--- PROVIDED DATA ---
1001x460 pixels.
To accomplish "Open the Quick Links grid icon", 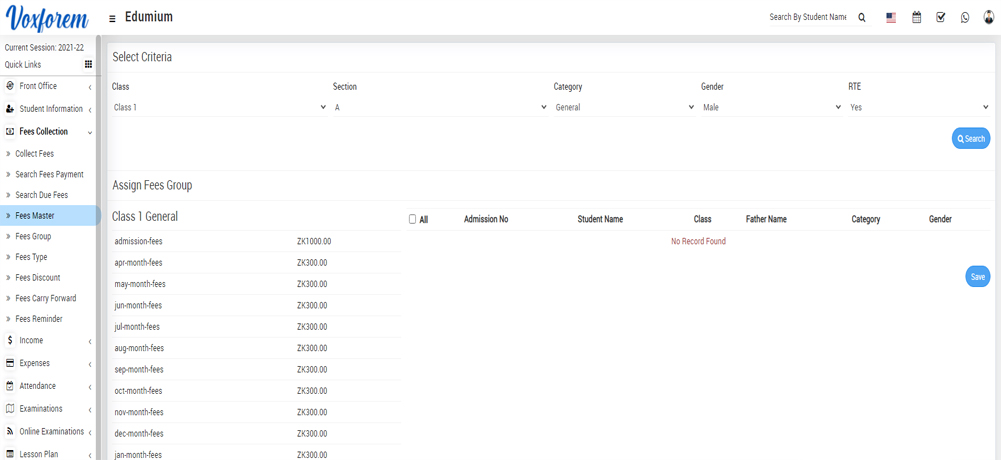I will [88, 65].
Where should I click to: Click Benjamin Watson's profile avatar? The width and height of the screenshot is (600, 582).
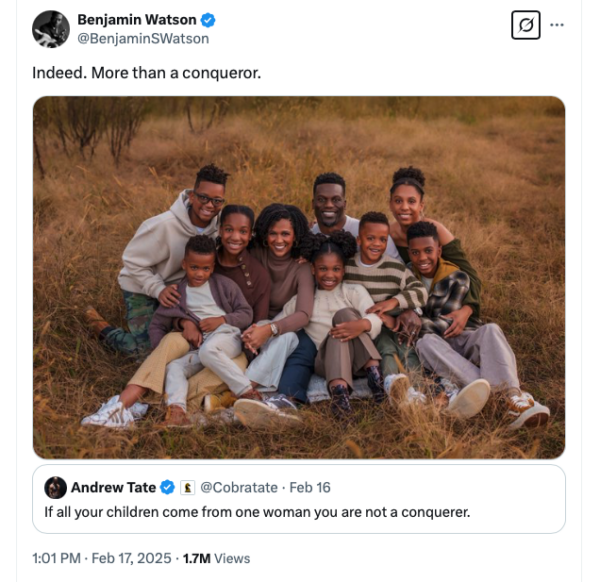point(50,29)
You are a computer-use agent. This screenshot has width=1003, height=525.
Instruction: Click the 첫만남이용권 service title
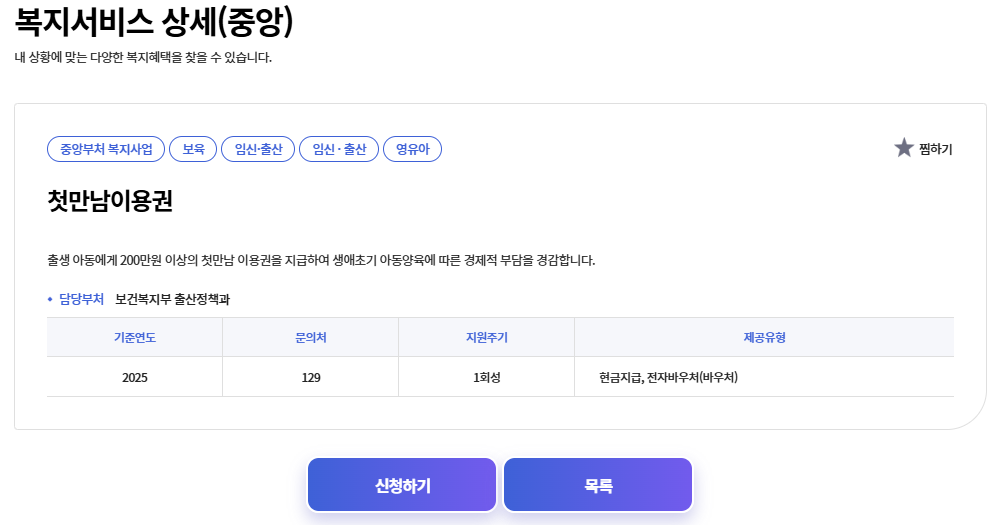point(110,201)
---
**EXERCISE INSTRUCTIONS**
Omitting all pictures, restate word for word the lines from the one containing "You are a computer-use" through the last line of the data.

**SOLUTION TO THE EXERCISE**
You are a computer-use agent. This screenshot has width=1003, height=525.
Instruction: Click the 첫만남이용권 service title
point(110,201)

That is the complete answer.